Der genaue Zeitpunkt für den Beginn der Entwicklung ist nicht bekannt, wird jedoch auf die späten 1950er oder frühen 1960er Jahre geschätzt. Eine funktionsfähige Einheit gab es 1969. Scott hat das Gerät bis zu seinem Tode 1994 stets weiter modifiziert und weiterentwickelt.

Das Electronium war eines der wenigen elektronischen Geräte von Scott, die auch an einen Kunden verkauft wurden. Üblicherweise hielt er seine Geräte geheim.[5] Nur ein einzelnes Electronium-System wurde nach einem Treffen zwischen Scott und Berry Gordy von Motown im Jahr 1969 an Motown Records verkauft. Der ursprüngliche Vertrag sah vor, dass Scott die Firma Motown drei Monate lang besuchen sollte, um den Mitarbeitern den Umgang mit dem System beizubringen. Dies mündete 1971 in der Einstellung von Scott in der Position als Direktor der Abteilung für elektronische Musik und Forschung von Motown in Los Angeles, die Scott bis 1977 innehatte.[5][6] Bisher wurden allerdings noch keine Motown-Aufnahmen mit Scotts elektronischen Instrumenten bekannt.

Guy Costa, von 1969 bis 1987 Betriebsleiter und Chefingenieur bei Motown, sagte über Scotts Beschäftigung:

“He started originally working [on the Electronium] out of Berry’s house. They set up a room over the garages, and he worked there putting stuff together so Berry could get involved and see the progress. At one point he worked out of a studio. Eventually, because the unit never really got finalized – Ray had a real problem letting go. It was always being developed. That was a problem for Berry. He wanted instant gratification. Eventually his interest started to wane after a period of probably two or three years. Finally Ray took the thing down to his house and kept working on it. Berry kind of lost interest. He was off doing Diana Ross movies.”

* **Datenelemente**
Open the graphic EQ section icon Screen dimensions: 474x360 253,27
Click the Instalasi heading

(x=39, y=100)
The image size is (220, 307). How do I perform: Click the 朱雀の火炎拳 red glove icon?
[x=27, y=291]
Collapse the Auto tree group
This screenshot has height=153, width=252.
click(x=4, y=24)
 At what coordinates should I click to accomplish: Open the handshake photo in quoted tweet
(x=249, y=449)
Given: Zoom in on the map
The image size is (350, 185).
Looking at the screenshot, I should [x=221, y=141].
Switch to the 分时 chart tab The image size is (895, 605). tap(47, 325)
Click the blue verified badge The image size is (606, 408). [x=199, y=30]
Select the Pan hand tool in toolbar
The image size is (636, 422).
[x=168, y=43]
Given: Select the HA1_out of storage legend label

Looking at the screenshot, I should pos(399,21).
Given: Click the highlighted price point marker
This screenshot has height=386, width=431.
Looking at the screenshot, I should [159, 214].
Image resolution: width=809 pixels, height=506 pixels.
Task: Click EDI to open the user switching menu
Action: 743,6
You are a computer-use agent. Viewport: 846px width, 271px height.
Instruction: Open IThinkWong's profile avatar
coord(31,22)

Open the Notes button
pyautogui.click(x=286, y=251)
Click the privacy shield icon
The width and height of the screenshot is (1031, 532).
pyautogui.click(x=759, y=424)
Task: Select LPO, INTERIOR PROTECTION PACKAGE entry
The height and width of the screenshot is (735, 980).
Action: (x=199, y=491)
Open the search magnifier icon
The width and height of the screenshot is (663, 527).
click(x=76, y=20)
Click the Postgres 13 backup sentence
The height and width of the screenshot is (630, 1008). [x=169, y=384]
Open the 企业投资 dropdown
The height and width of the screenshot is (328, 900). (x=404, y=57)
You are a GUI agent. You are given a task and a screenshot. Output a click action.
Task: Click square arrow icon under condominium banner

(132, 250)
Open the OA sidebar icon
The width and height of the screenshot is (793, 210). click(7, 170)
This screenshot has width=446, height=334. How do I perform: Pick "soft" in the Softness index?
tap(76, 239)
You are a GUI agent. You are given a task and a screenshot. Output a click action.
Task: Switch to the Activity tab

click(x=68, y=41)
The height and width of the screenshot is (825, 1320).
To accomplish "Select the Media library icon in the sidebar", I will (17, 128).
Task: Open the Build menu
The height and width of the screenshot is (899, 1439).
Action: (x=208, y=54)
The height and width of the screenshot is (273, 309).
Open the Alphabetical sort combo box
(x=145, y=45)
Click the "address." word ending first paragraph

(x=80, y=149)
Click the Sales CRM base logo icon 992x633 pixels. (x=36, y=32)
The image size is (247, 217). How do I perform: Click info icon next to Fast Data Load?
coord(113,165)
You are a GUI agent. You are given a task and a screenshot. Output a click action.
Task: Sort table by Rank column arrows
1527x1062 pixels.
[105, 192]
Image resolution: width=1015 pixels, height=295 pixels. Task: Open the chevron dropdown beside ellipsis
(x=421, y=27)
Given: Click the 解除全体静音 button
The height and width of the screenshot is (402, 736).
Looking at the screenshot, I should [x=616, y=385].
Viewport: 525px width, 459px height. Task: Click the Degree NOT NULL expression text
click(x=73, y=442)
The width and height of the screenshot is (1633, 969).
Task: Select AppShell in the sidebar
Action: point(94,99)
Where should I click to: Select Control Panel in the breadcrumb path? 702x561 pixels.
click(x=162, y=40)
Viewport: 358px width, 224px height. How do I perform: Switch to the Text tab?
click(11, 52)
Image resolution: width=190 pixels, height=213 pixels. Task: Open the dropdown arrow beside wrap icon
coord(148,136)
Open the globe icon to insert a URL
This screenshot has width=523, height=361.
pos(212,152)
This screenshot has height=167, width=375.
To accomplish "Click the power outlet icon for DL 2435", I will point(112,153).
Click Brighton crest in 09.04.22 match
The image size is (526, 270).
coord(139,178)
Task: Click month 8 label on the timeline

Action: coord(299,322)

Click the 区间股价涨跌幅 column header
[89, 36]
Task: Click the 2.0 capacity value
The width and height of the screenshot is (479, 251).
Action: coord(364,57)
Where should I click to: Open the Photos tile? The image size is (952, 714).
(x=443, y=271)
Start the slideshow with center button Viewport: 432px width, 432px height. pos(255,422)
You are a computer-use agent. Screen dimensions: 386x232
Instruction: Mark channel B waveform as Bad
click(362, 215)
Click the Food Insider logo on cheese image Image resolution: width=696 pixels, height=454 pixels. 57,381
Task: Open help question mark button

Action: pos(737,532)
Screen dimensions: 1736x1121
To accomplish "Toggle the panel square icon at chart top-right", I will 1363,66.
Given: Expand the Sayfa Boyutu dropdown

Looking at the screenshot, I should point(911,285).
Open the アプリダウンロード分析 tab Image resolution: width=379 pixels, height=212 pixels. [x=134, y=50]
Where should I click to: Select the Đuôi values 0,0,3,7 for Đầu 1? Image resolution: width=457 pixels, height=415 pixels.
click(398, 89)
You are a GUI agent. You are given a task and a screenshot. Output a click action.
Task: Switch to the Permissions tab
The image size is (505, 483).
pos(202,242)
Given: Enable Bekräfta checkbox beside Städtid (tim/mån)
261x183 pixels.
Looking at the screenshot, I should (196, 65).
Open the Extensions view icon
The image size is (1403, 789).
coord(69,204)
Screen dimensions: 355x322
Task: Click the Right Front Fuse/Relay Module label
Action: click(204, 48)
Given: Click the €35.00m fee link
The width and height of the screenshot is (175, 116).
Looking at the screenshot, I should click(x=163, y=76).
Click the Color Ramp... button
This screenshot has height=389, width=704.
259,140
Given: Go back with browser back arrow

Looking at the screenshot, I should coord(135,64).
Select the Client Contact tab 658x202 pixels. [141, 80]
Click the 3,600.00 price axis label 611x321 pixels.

* **Aufgabenbeschreibung**
In welchem Jahr wurde Scott laut dem Text über das Electronium als Direktor der Abteilung für elektronische Musik und Forschung von Motown eingestellt?

* **Die Ausgabe**
Scott wurde im Jahr 1971 eingestellt.